The next room is the actual workshop/storeroom. That has another 1000+ items in it, including tools. 14 chisels, among other things. Over 50 untanned chalton hides. Over 400 feathers - including the "bundles" that you have to open to reveal either 10 individual feathers or 10 smaller-sized bundles of 10 individual feathers each.

The location: Halfway between north and south. Easy access to feathers, stone to make more chisels, and chaltons.  In fact the stone to make the chisels is 2 rooms away from the location's gate.

Junk things. Seriously. You do no one a favor by keeping it all, ESPECIALLY hunters and independent raw materials suppliers (grebbers) who need an IC reason to go out and bring back materials. You would be supporting the function of your hunters, AND giving independents a link to roleplaying with your clan, AND spreading around some of the massive amounts of coin your clan brings in, by junking and replenishing.

Submit a request to your clan staff saying that "The other (virtual) unit had an order for 50 obsidian-studded whatevers so we're down to only 5 small shards out of the 30 small shards and 10 large chunks we had yesterday. I'm sending Amos the grebber out for more tomorrow."

This method is available right now, and no one does it. Hence why I am suggesting manually enforcing it in some way. With a safety room that means that you won't lose rare things.

Coming into a thread wherein people are pointing out hording is a problem. And saying, "Just junk it all." Is bad logic. It requires people to be A: Willing to take that step. And B: Willing to not use that material in some way, rather than junking it.

Just junk it, as a proposition has failed us for years now. Advocate for it fine.
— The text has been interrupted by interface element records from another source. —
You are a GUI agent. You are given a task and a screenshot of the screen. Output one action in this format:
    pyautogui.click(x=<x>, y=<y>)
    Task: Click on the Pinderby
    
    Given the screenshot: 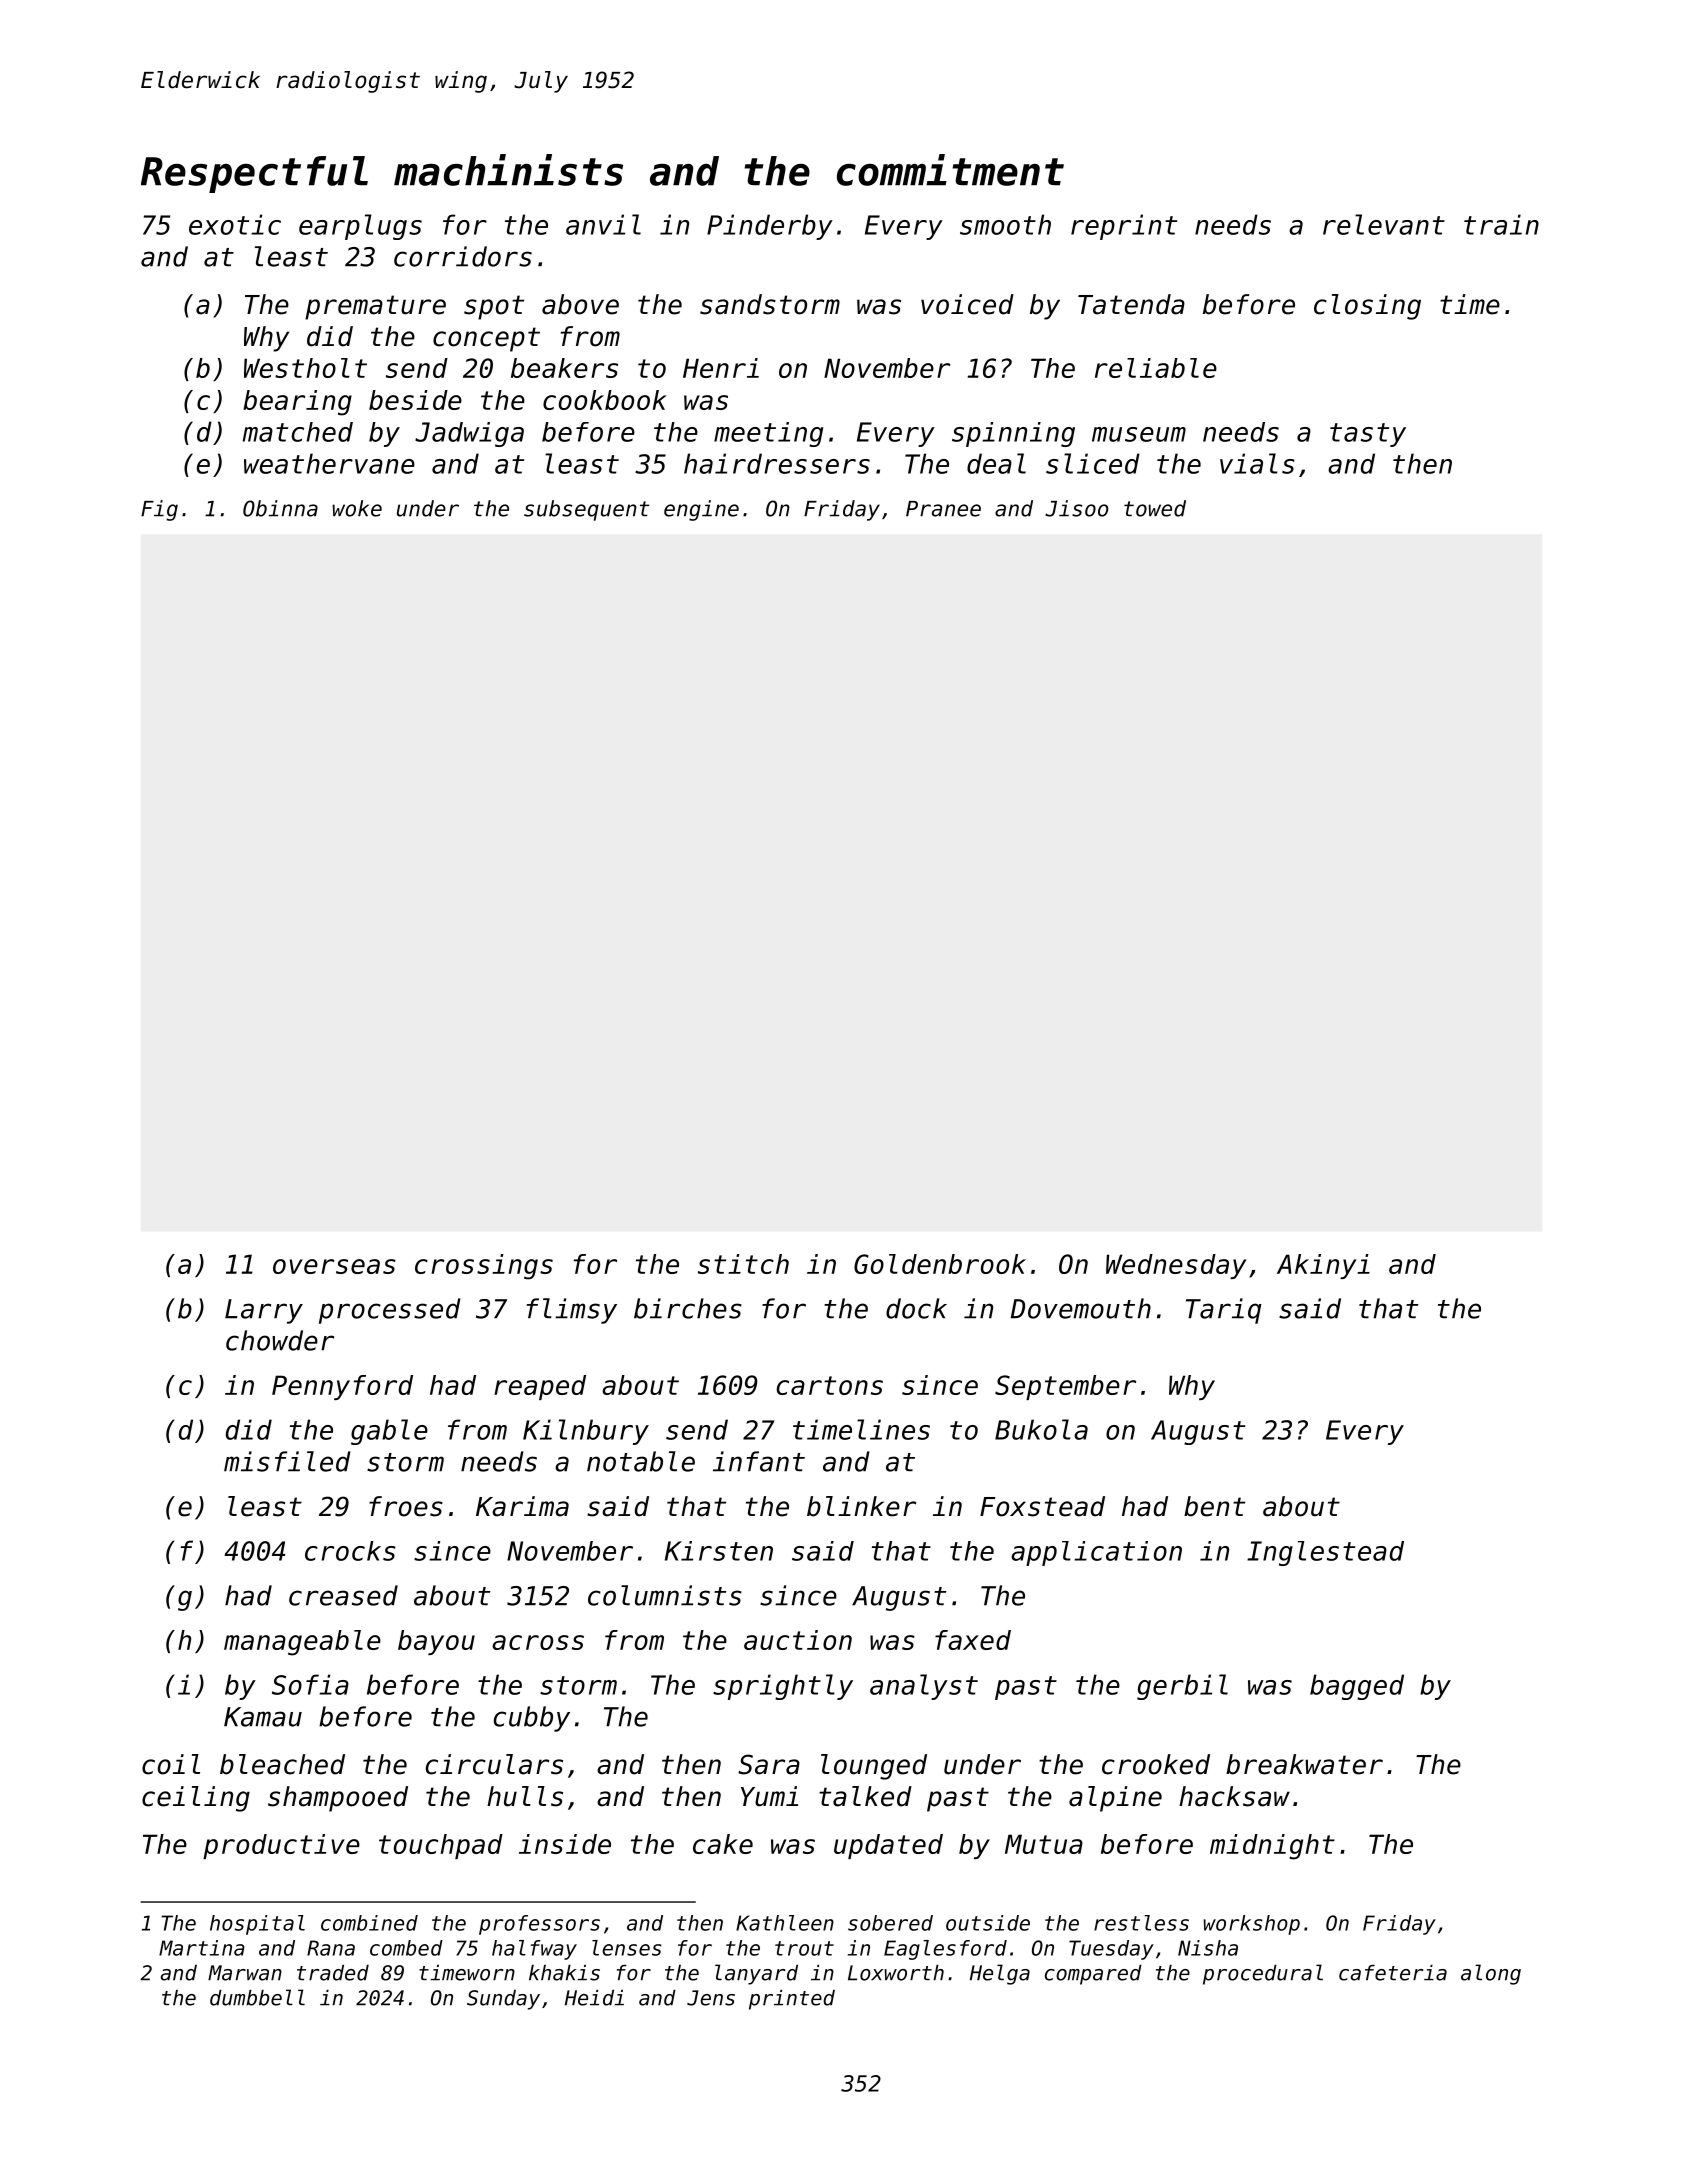 What is the action you would take?
    pyautogui.click(x=770, y=227)
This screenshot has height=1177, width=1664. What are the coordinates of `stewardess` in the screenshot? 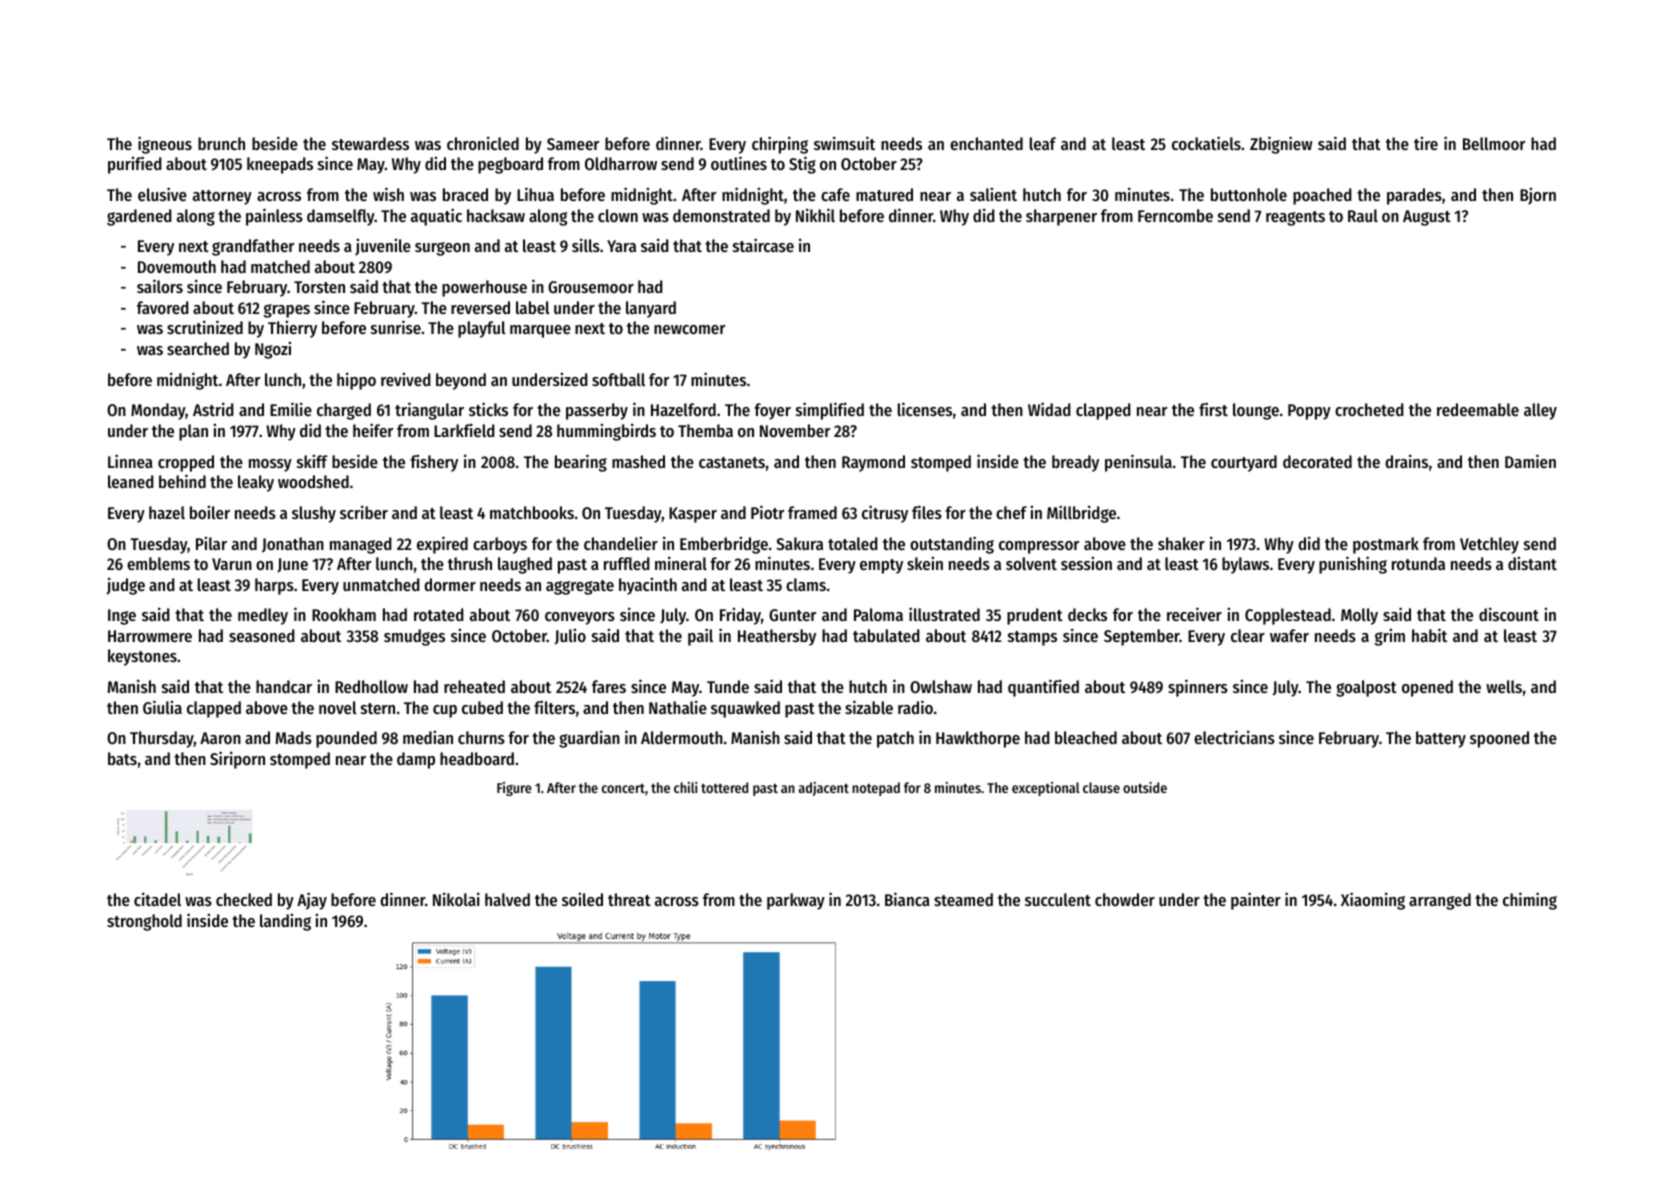 It's located at (370, 143).
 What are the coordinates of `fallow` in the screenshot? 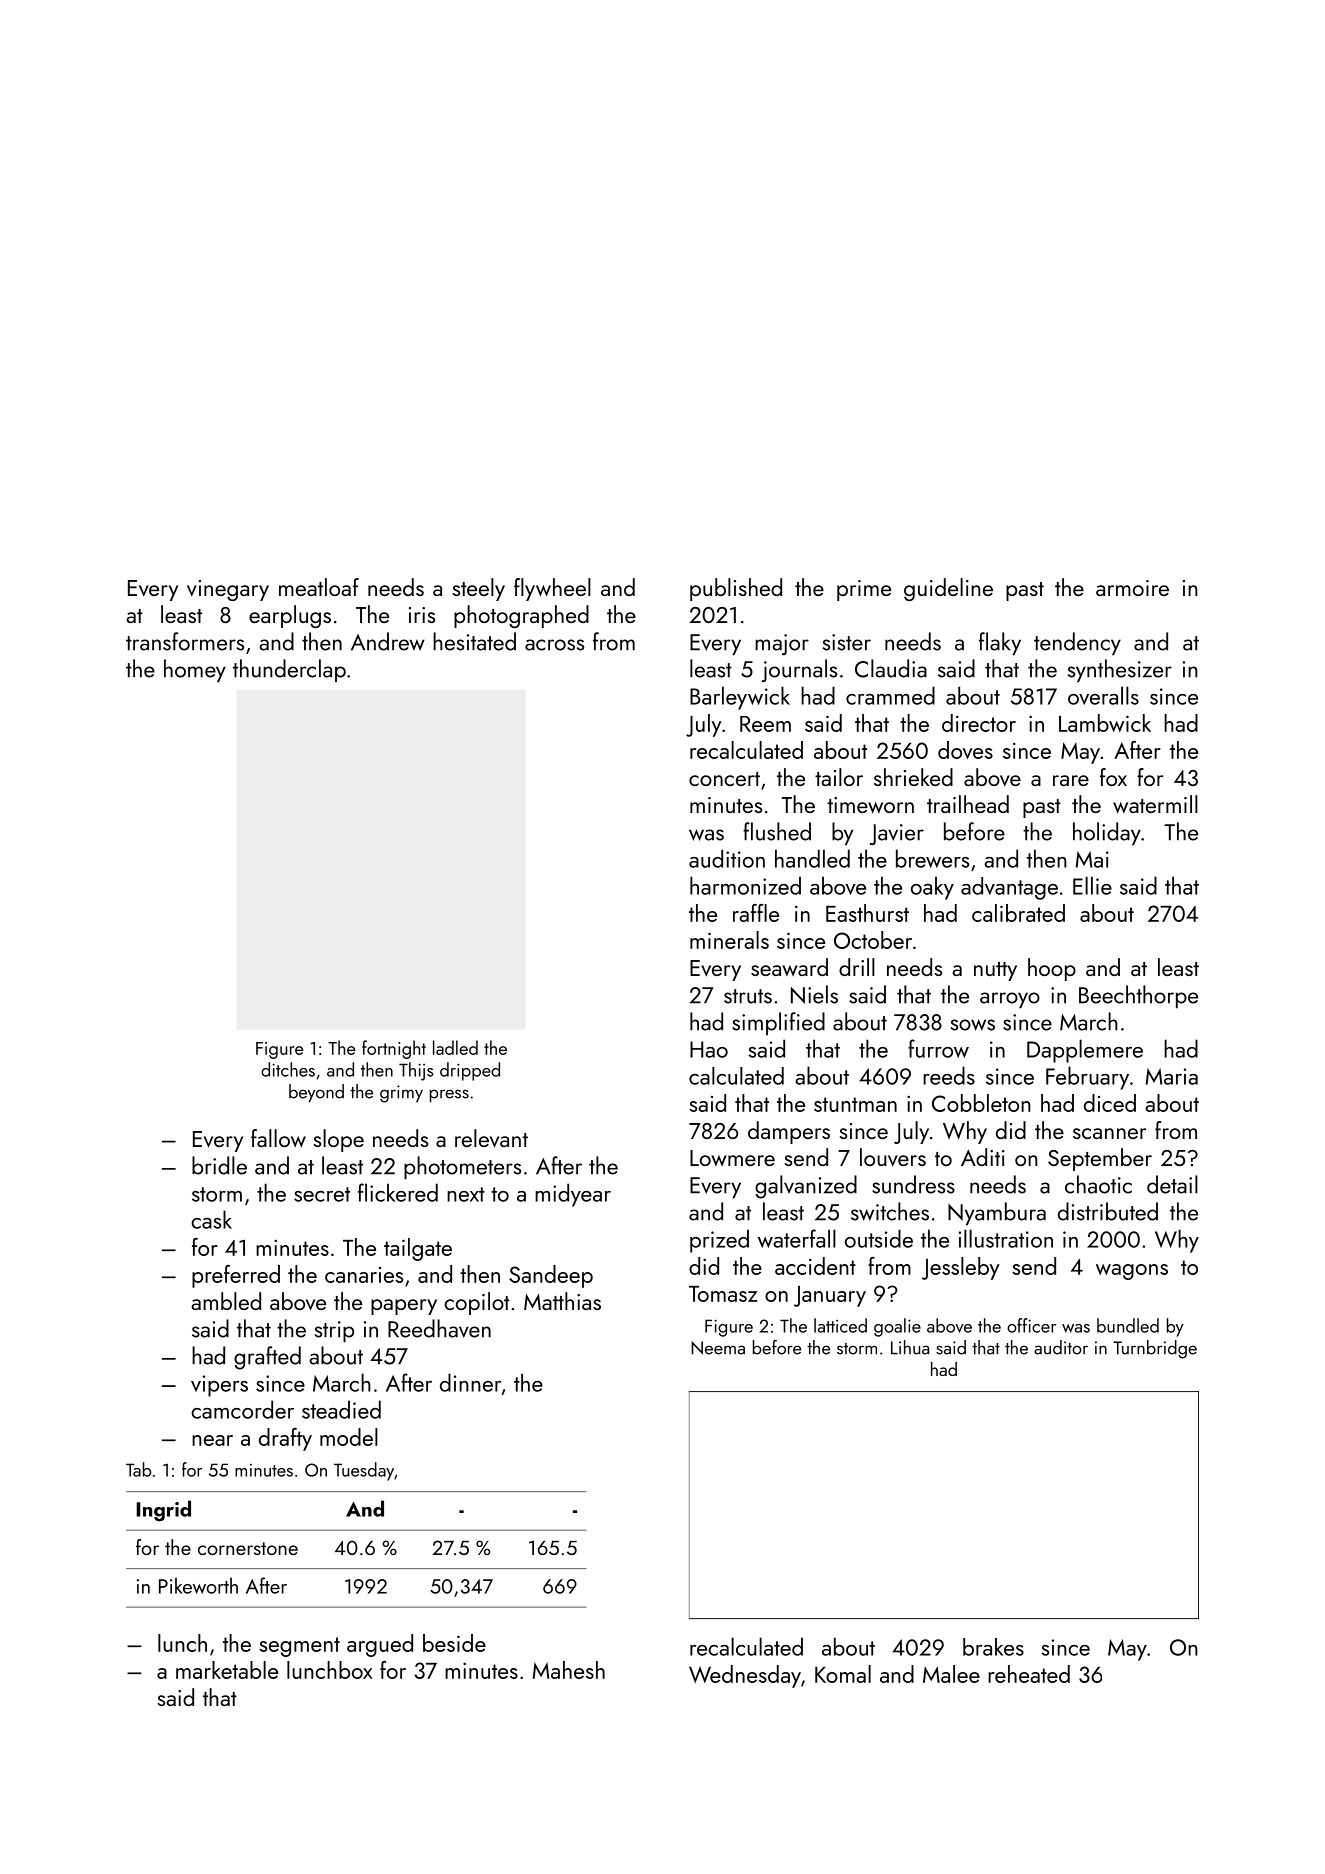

But at a certain point realize that a newbie, or otherwise other player, coming in from the outside, the average person isn't likely to feel COMFORTABLE junking all the low end resources.

Hunters and grebbers are not always aplenty. Sometimes you need an overflow.

What I would like, however, is to have a kind of barter trader, maybe make it exclusively hunter.

Basically:
Trade in raw material XYZ, receive token.
Trade in token, get some stuff that's harder to get.
Like chalton hides in the Southern compounds get you tembo hides, except it's at a bad rate.

This gives the hunters plenty to do, and also gives some options beyond "Pray someone hunts the thing for us"
Try to be the gem in each other's shit.

The Hoarding problem is an artificially created one stemming from player attitudes and behavior. The fix exists (junk more), it just requires a shift in player behavior to be more willing to junk.

For GMH I support the implementation of npcs that will buy House and House-adjacent crafts for less-than PC market value. These NPCs would serve as an outlet for excess materials, and inject some coin into the PC pockets. They would also be a tangible benefit of GMH clans over indie crafters.

Quote from: BadSkeelz on May 15, 2023, 11:22:57 AM
The Hoarding problem is an artificially created one stemming from player attitudes and behavior. The fix exists (junk more), it just requires a shift in player behavior to be more willing to junk.

For GMH I support the implementation of npcs that will buy House and House-adjacent crafts for less-than PC market value. These NPCs would serve as an outlet for excess materials, and inject some coin into the PC pockets. They would also be a tangible benefit of GMH clans over indie crafters.

Some of this seems to already be happening, or in the works.
You may not get a BUNCH of coin, but you can still turn in a dozen chalton hides for a few coins each.
Then crafters can go in and 'buy' them for a slightly increased cost and create/fill orders.
Crafters can then "sell" their materials to an NPC,
Merchants can come by them and not worry about "hunter and crafter" cuts, as they have already been paid.
Quote from: IAmJacksOpinion on May 20, 2013, 11:16:52 PM
Masks are the Armageddon equivalent of Ed Hardy shirts.

My hoarding behaviour was always a result of wanting as many different materials on hand as possible, so I could try out as many different possible crafting combinations in order to figure out recipes. It never worked particularly well. So hopefully with the new changes to analyze, at least hoarders with my psychology may be less prone to sitting on piles of junk?